Silverstein’s most recent 2022 outing “Misery Made Me,” is the band’s second most emo-sounding record title referencing oneself and is quite a solid listen front-to-back. Also, its Deluxe album cover looks cool AF when one views it on Apple Music. Go there right now and read on whilst your mouth stays open for all eleven songs of the non-Deluxe version. Sick, eh? Anyway, since we were given the tough task of ranking ELEVEN albums, we must note that the record just isn’t as memorable as the following releases.
“I Am Alive in Everything I Touch,” Silverstein’s first of two albums for Rise Records, is another concept album for the five-piece, and a very, very solid one at that. Speaking of the number five, we mentioned that “Sacrifice” is a top five single for the band and “A Midwestern State of Emergency” is definitely at the top of the singles heap, showcasing every positive element of both the MidBEST and Silverstein (aggression, melody, and sweet endearing accents) in their respective highest approach. What a milestone! Just try NOT to headbang to that nasty guitar riff.
One badass point to note about this recent 2020 outing (and first for label UNFD; this band definitely experiments with a sort of scene swinger “Eyes Wide Shut”-esque relationship for various indie labels, but we digress) is that the many features from diverse acts as Underoath, Simple Plan and Princess Nokia make “A Beautiful Place to Drown” feel like a Warped Tour veteran’s rock-based hip-hop album. Despite us ranking this just below third and not qualifying for a top-three medal, that’s not a dig! Sincerely. Plus, this album also has FOUR singles and all of them are beyond catchy.
Sorey, sorey, sorey: We suck part two as Silverstein’s biggest-selling album “Discovering the Waterfront” isn’t ranked higher here in this article or your bedroom. Like we mentioned in the truly well-written and insightful opening to this piece, along with popular songs by then-labelmates Hawthorne Heights and Atreyu, Silverstein’s “Smile In Your Sleep” was appropriately featured in Victory Records’ commercials on Fuse Ad Nauseam. Call it bloody karma. Also, we’re almost at the twenty year mark for this now classic LP, so hire your sitters two years in advance and come out to see the band likely play this front-to-back at your favorite venue in 2025! Or don’t, rodeo clown.

Action item - Rewrite the stretch of the Silverstein album ranking from "One badass point" through "are beyond catchy.", changing "outing" to "release".

The data -
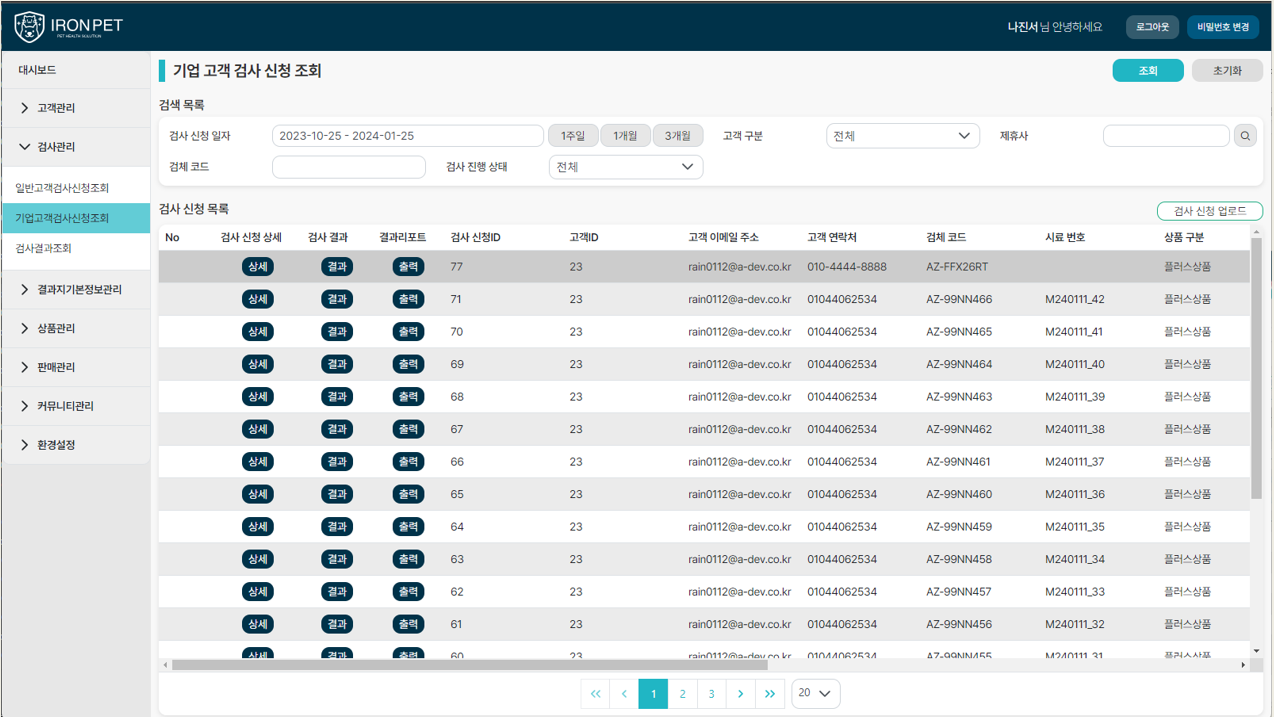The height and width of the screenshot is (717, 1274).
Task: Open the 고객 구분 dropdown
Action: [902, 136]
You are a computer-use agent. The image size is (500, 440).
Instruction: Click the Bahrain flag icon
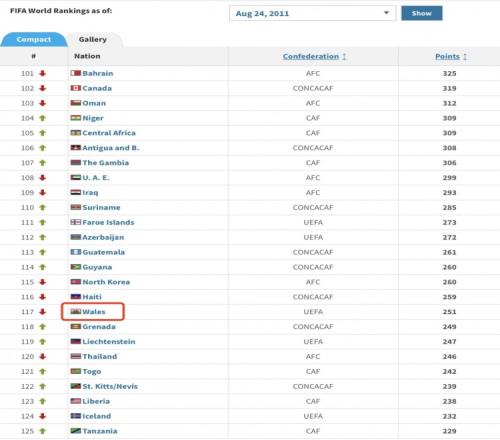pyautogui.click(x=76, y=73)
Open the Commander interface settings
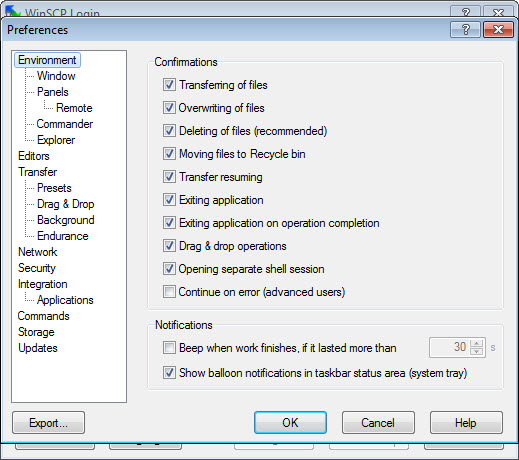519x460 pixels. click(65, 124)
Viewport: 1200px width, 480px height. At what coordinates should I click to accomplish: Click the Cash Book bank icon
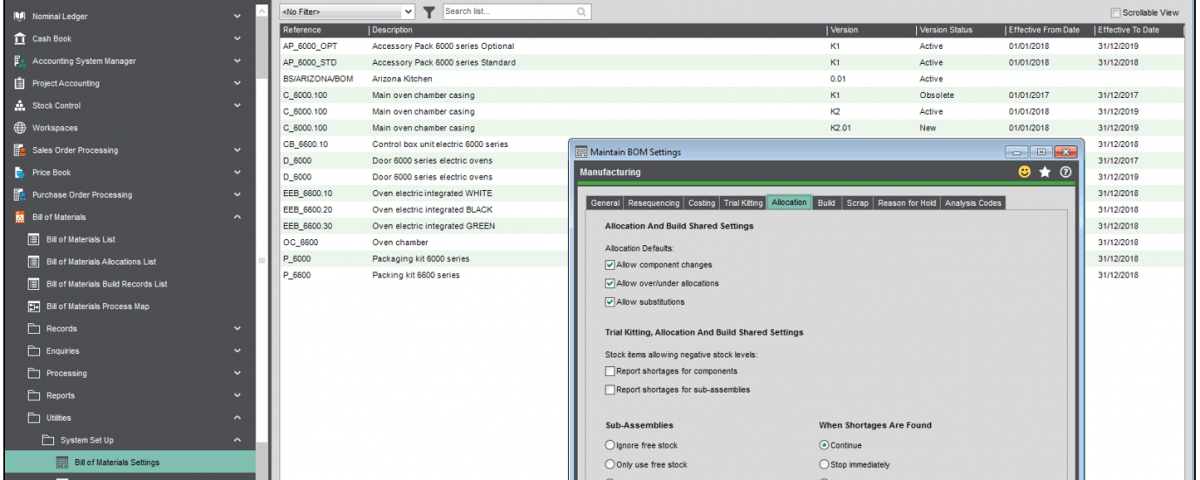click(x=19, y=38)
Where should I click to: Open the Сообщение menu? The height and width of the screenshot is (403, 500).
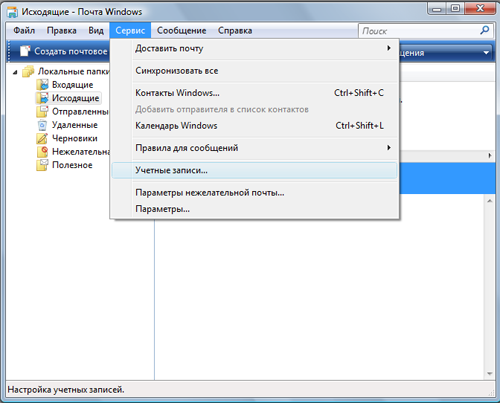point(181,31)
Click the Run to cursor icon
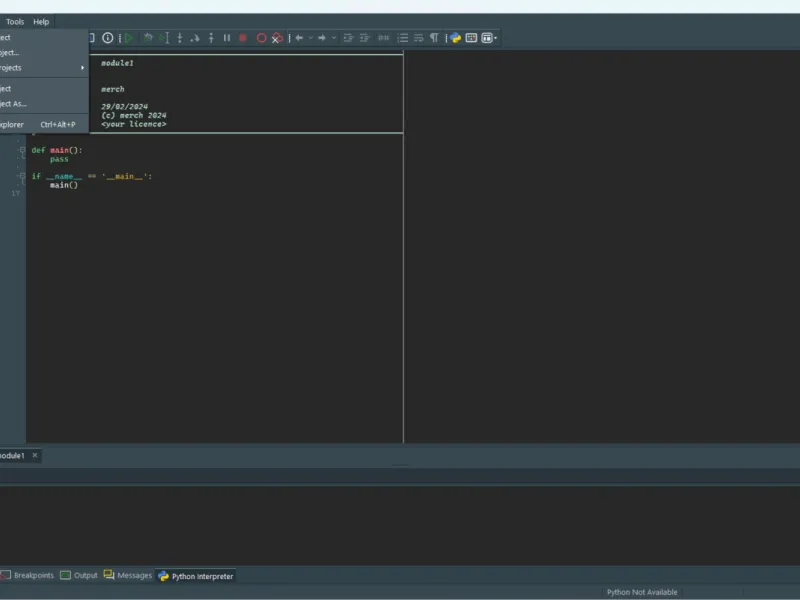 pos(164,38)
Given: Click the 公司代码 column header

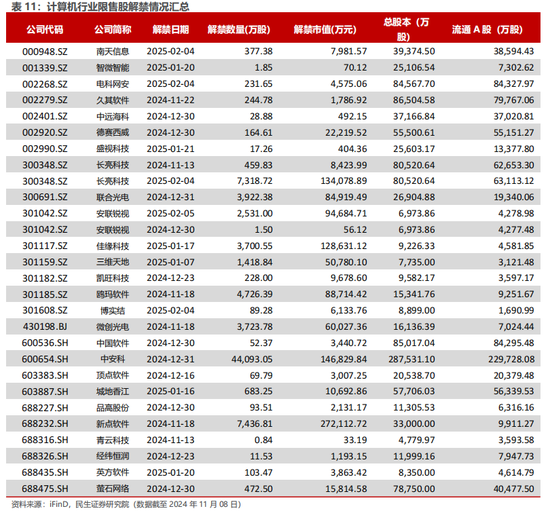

Response for this exercise -
One badass point to note about this recent 2020 release (and first for label UNFD; this band definitely experiments with a sort of scene swinger “Eyes Wide Shut”-esque relationship for various indie labels, but we digress) is that the many features from diverse acts as Underoath, Simple Plan and Princess Nokia make “A Beautiful Place to Drown” feel like a Warped Tour veteran’s rock-based hip-hop album. Despite us ranking this just below third and not qualifying for a top-three medal, that’s not a dig! Sincerely. Plus, this album also has FOUR singles and all of them are beyond catchy.